BEGIN EXERCISE MATERIAL

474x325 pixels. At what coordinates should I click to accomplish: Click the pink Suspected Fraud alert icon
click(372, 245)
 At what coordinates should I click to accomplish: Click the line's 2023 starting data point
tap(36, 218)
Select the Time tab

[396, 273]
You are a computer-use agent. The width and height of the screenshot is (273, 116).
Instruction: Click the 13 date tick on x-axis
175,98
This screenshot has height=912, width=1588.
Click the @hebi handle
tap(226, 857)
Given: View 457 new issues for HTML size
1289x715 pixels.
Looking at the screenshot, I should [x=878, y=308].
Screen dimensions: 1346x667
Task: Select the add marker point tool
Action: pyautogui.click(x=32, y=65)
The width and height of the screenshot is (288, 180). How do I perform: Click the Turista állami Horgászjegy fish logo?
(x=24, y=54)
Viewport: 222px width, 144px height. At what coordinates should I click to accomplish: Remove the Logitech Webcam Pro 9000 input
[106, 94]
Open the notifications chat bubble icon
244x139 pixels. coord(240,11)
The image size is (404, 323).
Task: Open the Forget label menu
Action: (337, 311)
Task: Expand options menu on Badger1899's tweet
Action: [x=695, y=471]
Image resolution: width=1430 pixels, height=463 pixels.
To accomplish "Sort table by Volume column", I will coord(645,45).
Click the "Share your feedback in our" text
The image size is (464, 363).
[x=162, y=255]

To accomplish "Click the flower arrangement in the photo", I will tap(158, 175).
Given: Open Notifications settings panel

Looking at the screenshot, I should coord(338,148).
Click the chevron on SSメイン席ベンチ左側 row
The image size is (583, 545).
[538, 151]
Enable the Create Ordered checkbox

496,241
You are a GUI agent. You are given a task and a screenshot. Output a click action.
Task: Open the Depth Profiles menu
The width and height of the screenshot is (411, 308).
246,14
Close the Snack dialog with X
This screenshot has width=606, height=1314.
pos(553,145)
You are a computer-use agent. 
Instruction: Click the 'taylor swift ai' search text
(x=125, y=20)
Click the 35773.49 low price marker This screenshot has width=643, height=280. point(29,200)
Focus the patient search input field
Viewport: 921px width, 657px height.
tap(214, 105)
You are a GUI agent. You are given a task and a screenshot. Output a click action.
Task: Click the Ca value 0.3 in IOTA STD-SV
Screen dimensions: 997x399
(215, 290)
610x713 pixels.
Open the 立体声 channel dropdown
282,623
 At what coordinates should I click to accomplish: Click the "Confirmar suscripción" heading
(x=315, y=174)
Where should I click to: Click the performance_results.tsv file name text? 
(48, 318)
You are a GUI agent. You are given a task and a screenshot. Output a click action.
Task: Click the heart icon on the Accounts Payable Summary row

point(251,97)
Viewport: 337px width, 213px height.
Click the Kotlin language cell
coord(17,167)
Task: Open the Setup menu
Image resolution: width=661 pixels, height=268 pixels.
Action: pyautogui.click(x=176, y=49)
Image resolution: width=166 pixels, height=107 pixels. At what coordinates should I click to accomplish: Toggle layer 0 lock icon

END EXERCISE MATERIAL

**WHAT IS REQUIRED:**
For every line in the data above that has the string "computer", return that line.

**RESULT:**
You are a computer-use agent. The width and height of the screenshot is (273, 116).
You are a computer-use agent. 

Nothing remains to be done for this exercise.